◆ **REQUIREMENT 1**: Tally the lines of the records that contain the string "Given", where case counts, and give only the number.

◆ **READING TEXT**:
The Leyenda de Plata was held annually until 2003, at which point El Santo's son, El Hijo del Santo left CMLL on bad terms. The tournament returned in 2004 and has been held on an almost annual basis since then. The original format of the tournament was the Torneo cibernetico elimination match to qualify for a semi-final. The winner of the semi-final would face the winner of the previous year's tournament in the final. Since 2005 CMLL has held two cibernetico matches and the winner of each then meet in the semi-final. In 2011, the tournament was modified to eliminate the final stage as the previous winner, Místico, did not work for CMLL at that point in time The 2011 edition of La Leyenda de Plata was the 11th overall tournament held by CMLL.

(Rows from a dataset for screen grounding)
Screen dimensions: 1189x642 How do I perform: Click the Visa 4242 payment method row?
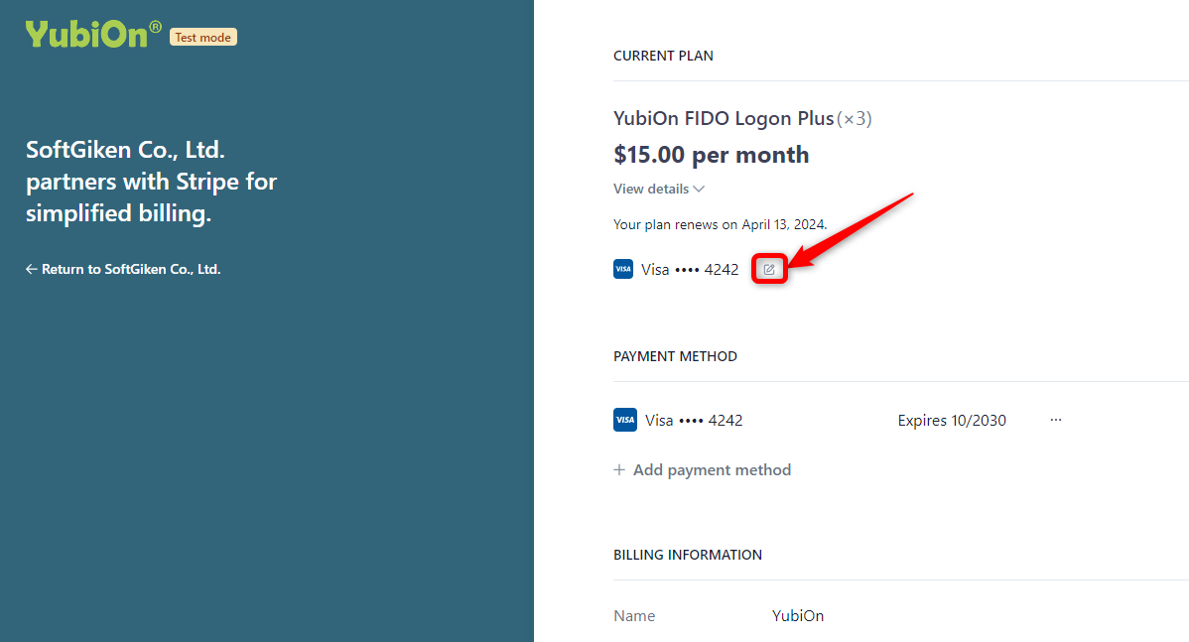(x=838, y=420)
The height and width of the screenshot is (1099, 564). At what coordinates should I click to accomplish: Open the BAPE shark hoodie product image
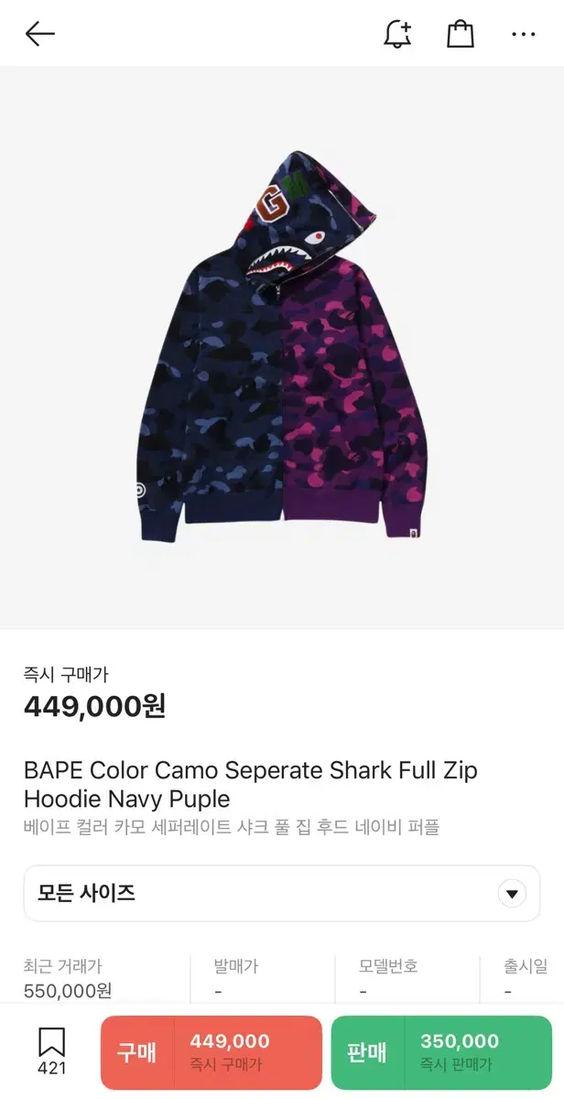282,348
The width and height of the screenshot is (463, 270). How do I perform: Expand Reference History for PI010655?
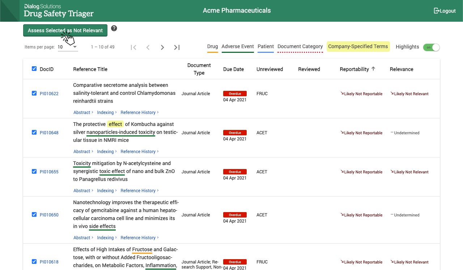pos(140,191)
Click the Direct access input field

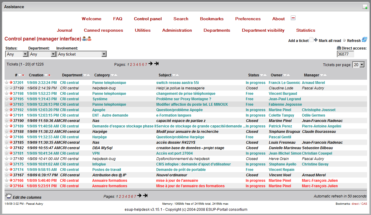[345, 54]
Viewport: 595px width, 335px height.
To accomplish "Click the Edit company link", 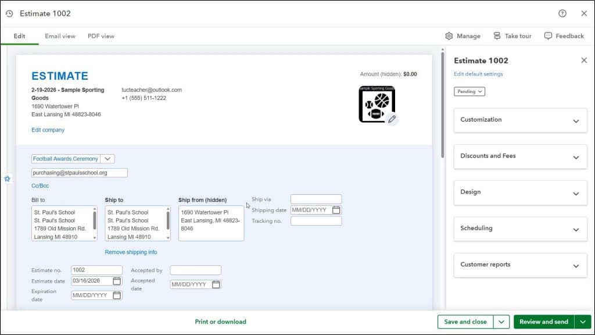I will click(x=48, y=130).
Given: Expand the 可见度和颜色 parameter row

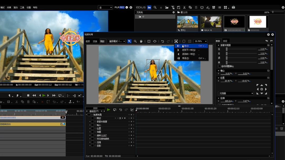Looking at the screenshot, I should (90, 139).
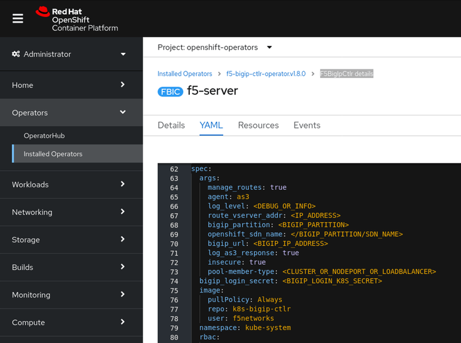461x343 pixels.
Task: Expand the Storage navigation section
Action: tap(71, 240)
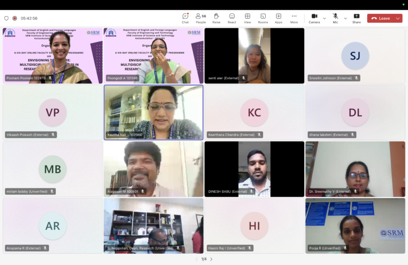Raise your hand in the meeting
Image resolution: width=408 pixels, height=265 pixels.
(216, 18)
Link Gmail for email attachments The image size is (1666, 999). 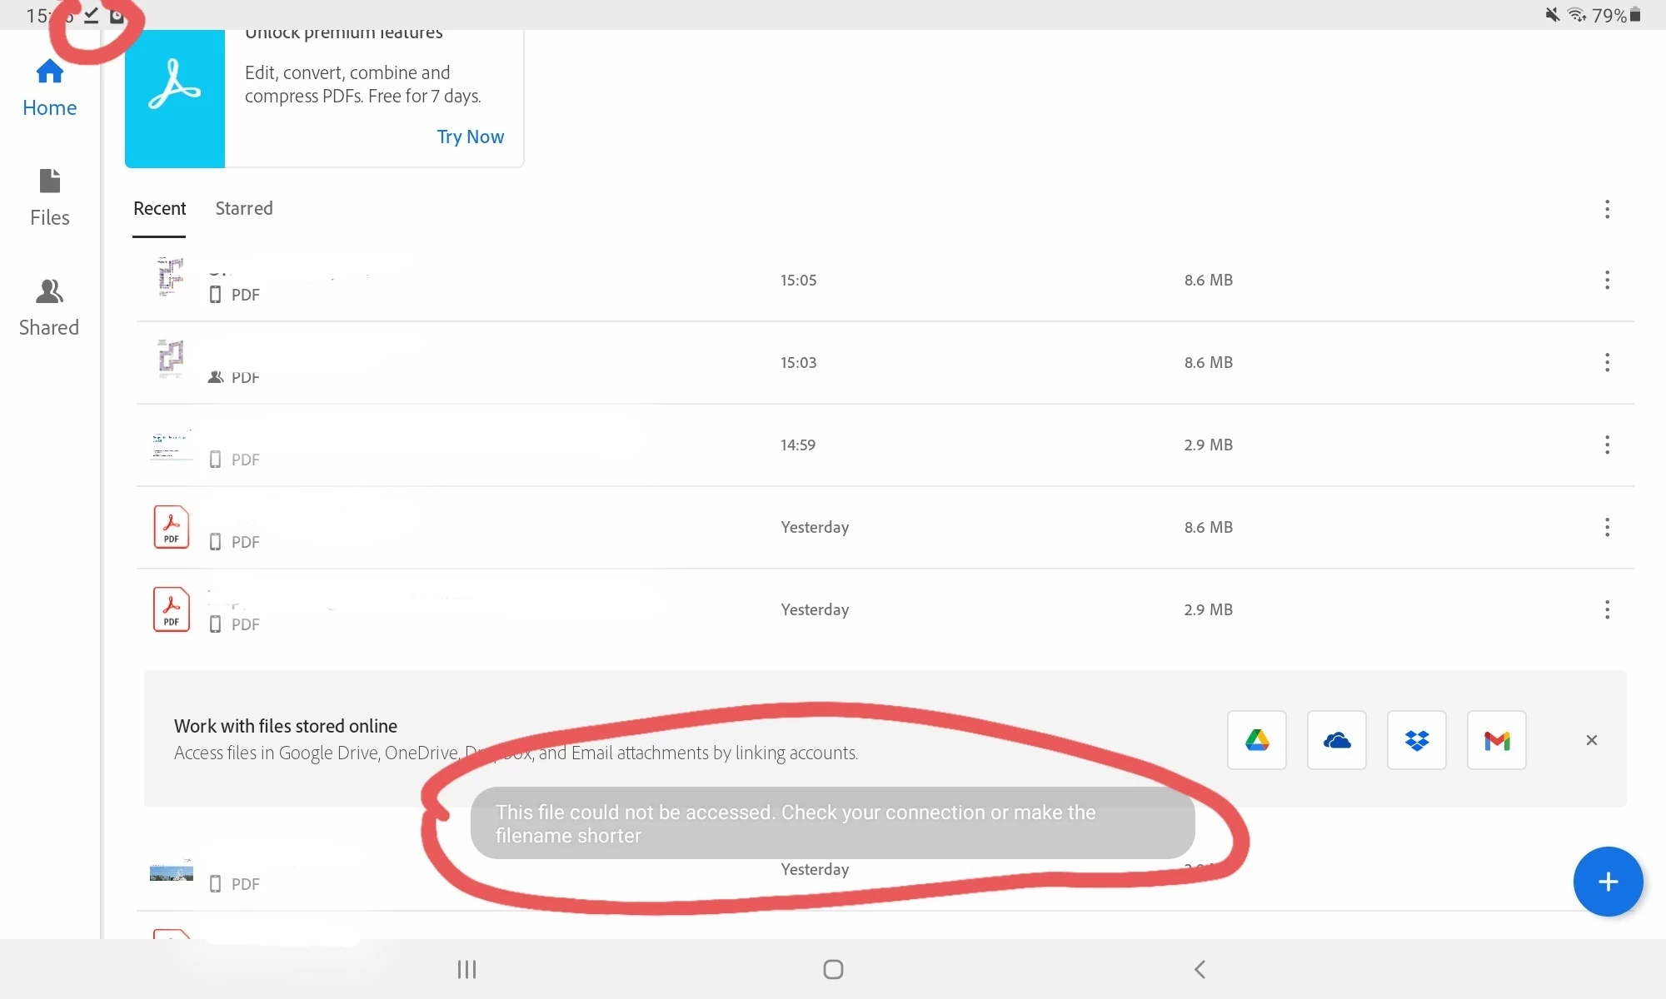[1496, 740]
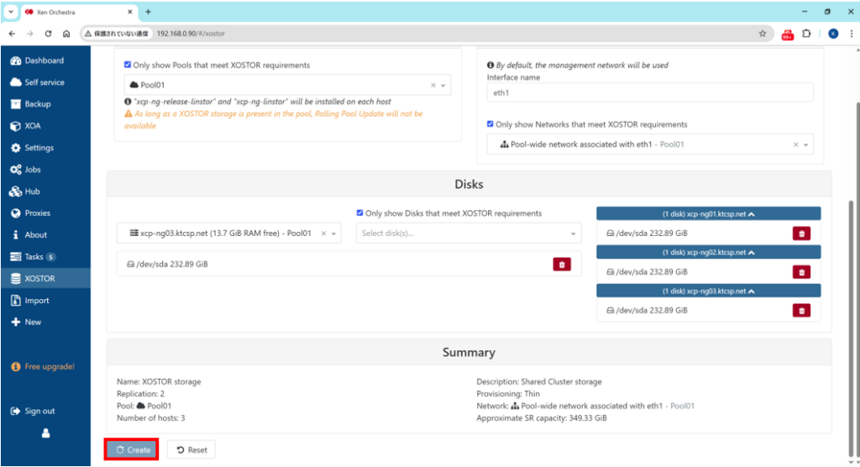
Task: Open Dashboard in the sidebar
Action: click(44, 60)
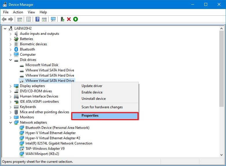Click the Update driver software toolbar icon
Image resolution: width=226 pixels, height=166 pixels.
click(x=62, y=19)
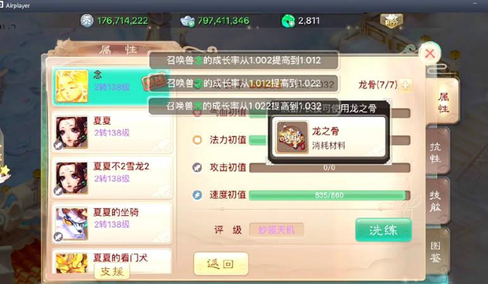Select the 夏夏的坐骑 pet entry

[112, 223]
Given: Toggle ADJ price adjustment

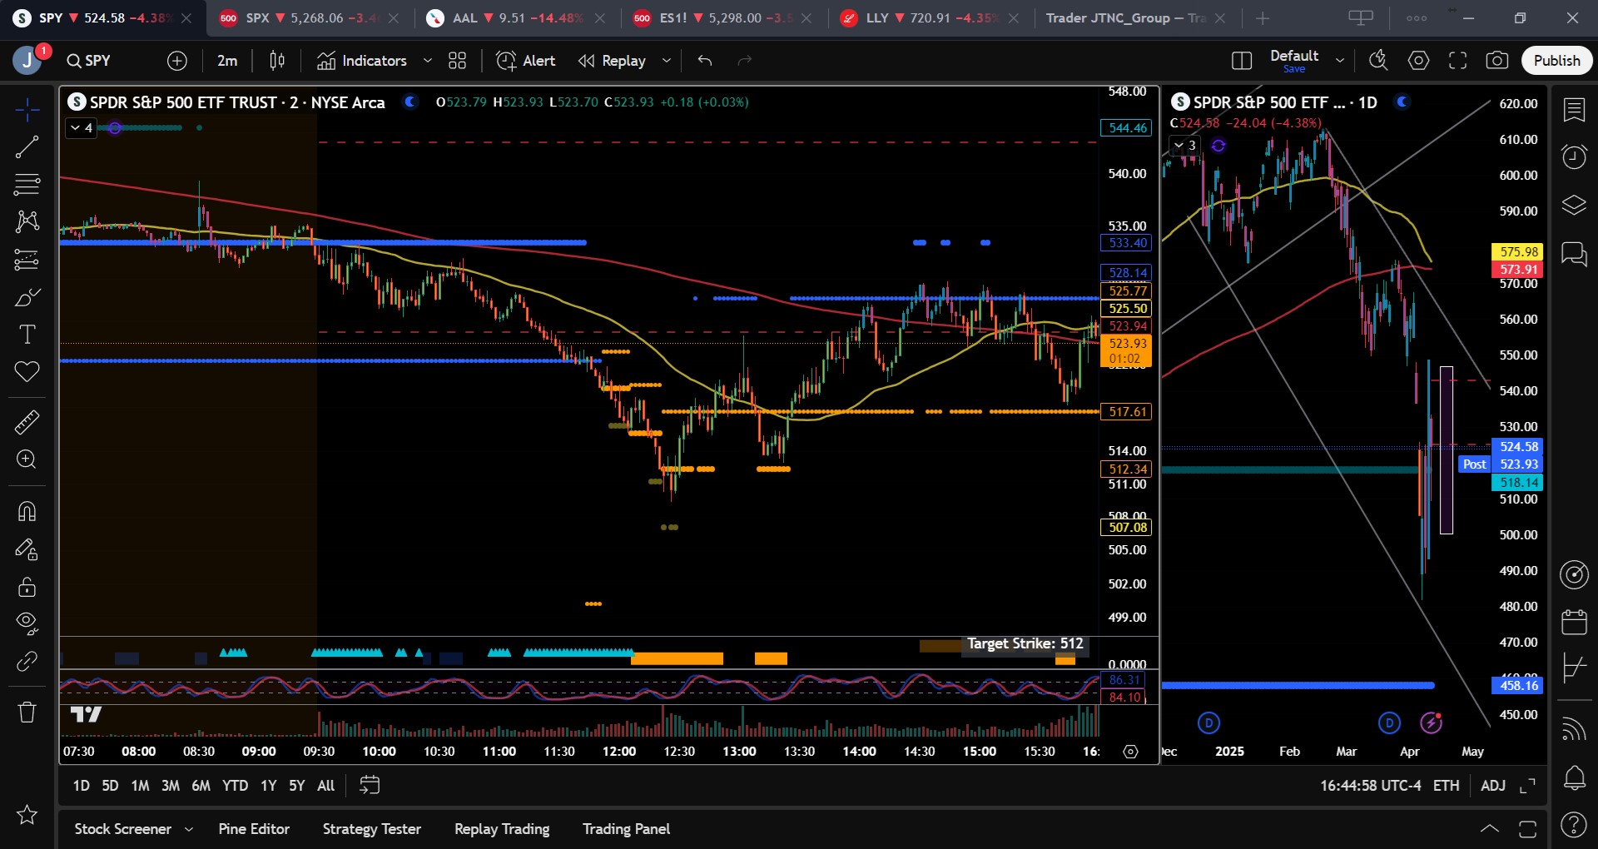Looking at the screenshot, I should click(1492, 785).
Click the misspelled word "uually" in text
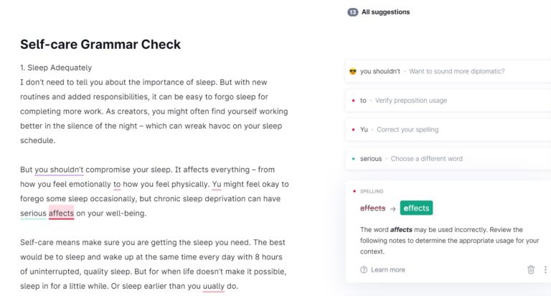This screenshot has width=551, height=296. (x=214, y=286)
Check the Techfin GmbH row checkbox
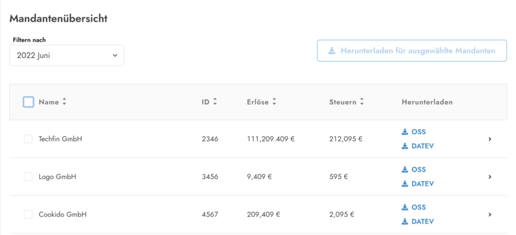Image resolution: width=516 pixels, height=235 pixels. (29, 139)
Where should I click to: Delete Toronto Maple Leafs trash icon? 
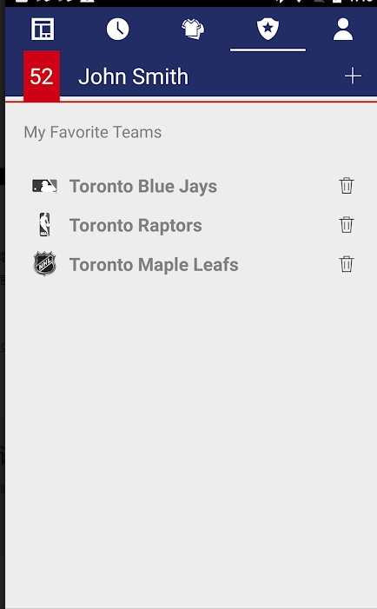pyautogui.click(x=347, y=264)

◆ **REQUIREMENT 2**:
For each statement below, say yes or no on whether it agrees with the text about the Leyenda de Plata tournament, and quote the words of the text that decide it.
(a) The tournament was not held in 2004.
(b) Since 2005, CMLL has held two cibernetico matches.
(c) The 2011 edition was the tenth tournament CMLL held.

◆ **EXERCISE OUTPUT 1**: 2

◆ **EXERCISE OUTPUT 2**:
(a) No: "The tournament returned in 2004"
(b) Yes: "Since 2005 CMLL has held two cibernetico matches"
(c) No: "The 2011 edition of La Leyenda de Plata was the 11th overall tournament held by CMLL."